▸ **PROBLEM DETAILS**
Transcribe exactly everything in the data below from the line containing "Image resolution: width=820, height=1929." down to the line containing "Cobre (617, 591)", both lines included and nothing further.

▸ **DATASET CONTENT**

....

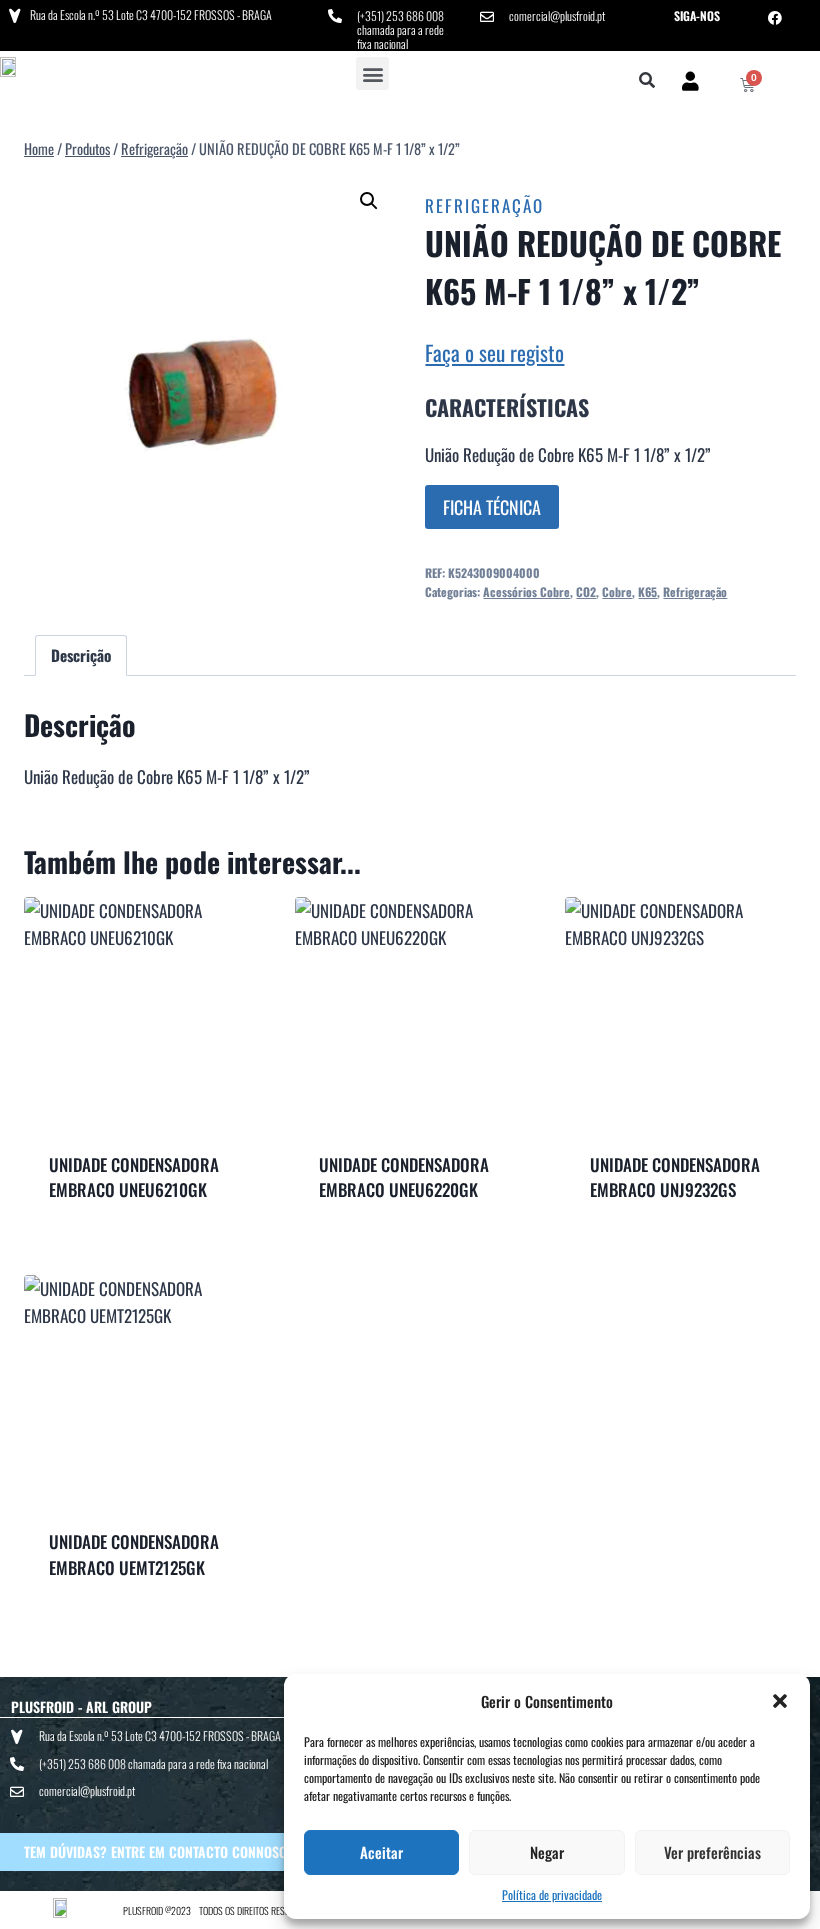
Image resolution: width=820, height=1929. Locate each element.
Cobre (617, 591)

....

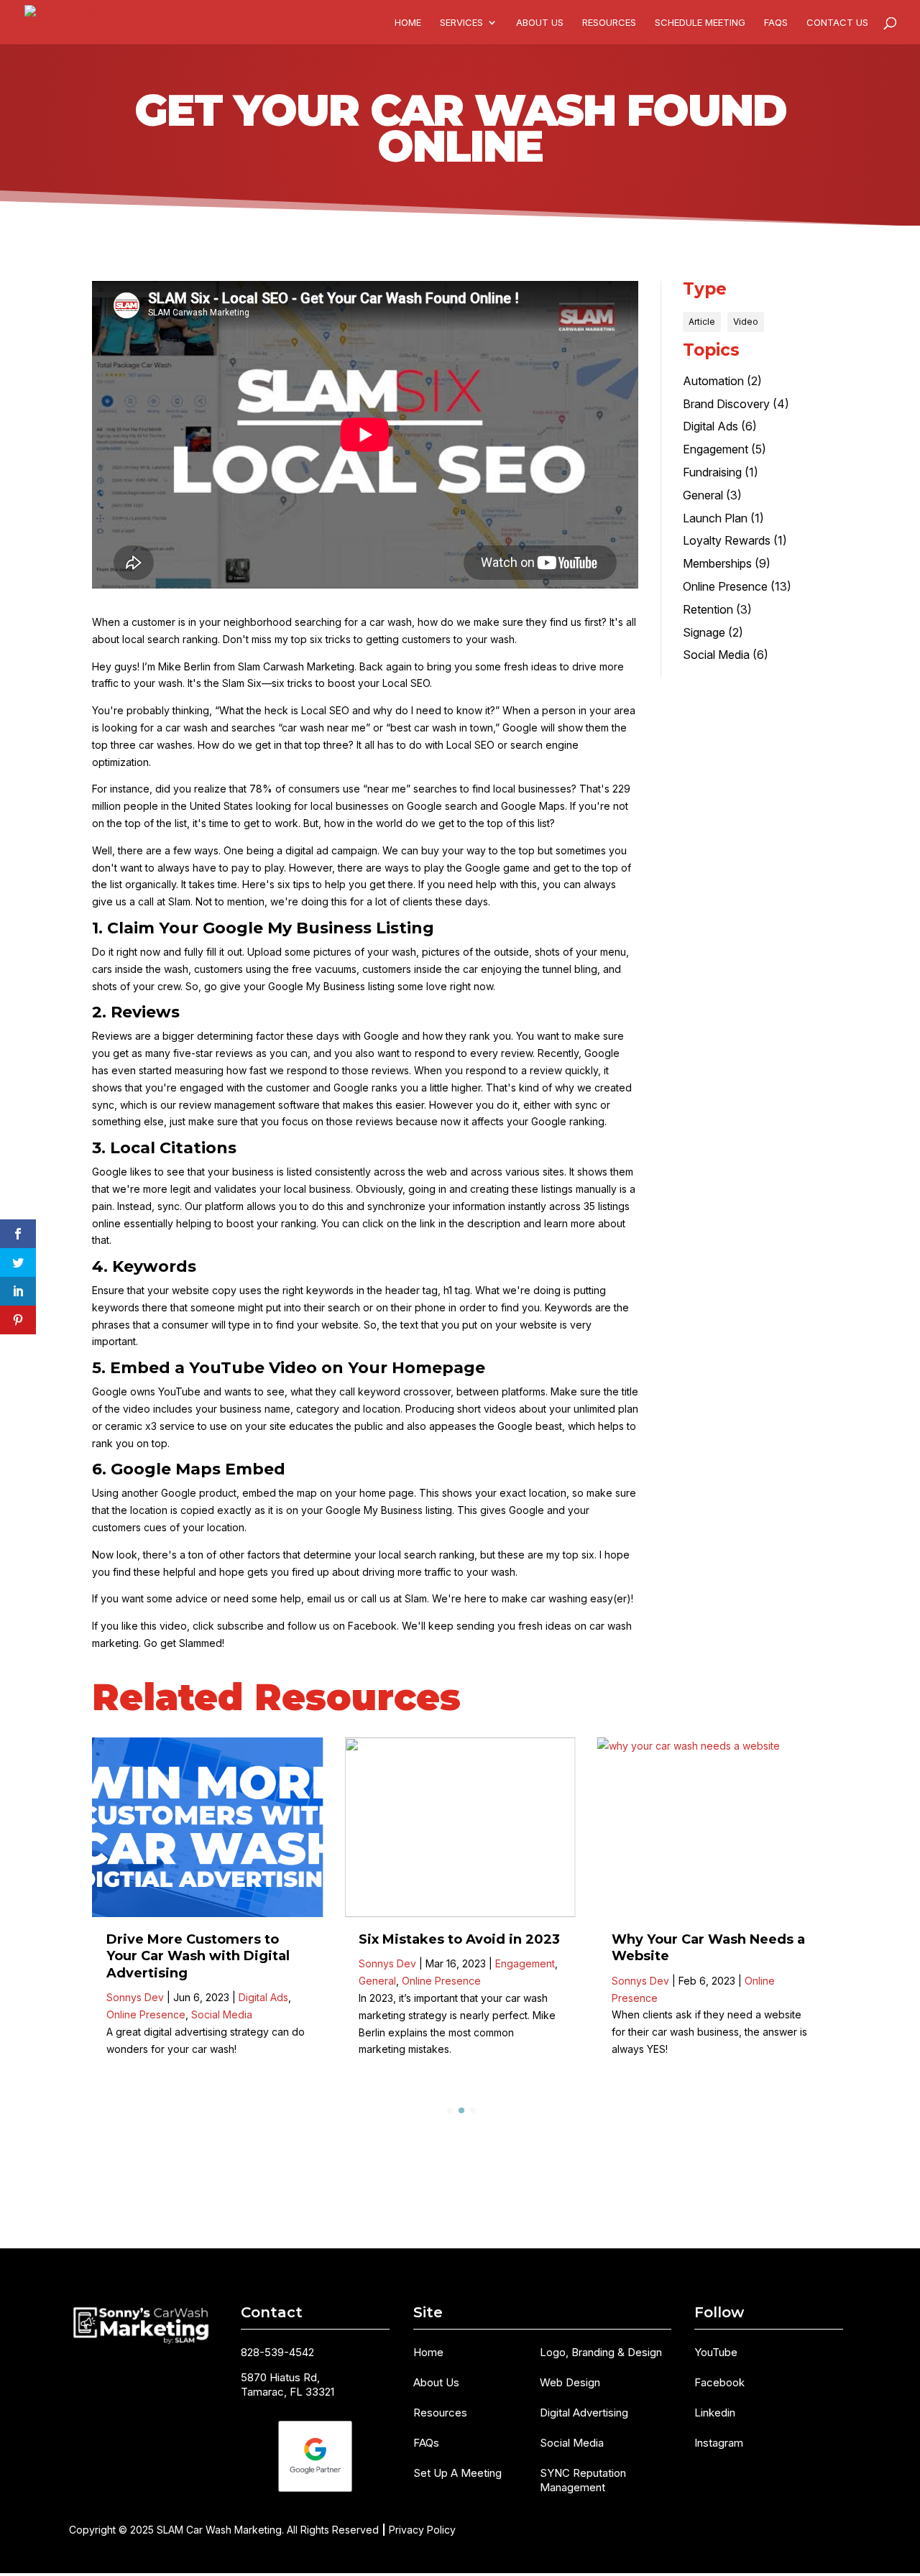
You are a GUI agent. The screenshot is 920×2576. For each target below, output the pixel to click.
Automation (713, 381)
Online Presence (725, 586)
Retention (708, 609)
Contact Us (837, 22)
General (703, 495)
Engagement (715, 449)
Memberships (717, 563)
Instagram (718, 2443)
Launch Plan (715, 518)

....

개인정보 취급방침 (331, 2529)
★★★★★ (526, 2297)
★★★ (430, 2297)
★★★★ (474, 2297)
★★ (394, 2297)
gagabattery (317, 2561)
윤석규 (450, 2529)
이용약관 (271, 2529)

....

▸ **RESPONSE FOR THIS EXERCISE**
Image resolution: width=820, height=1929. Locate each element.
Cobre (617, 591)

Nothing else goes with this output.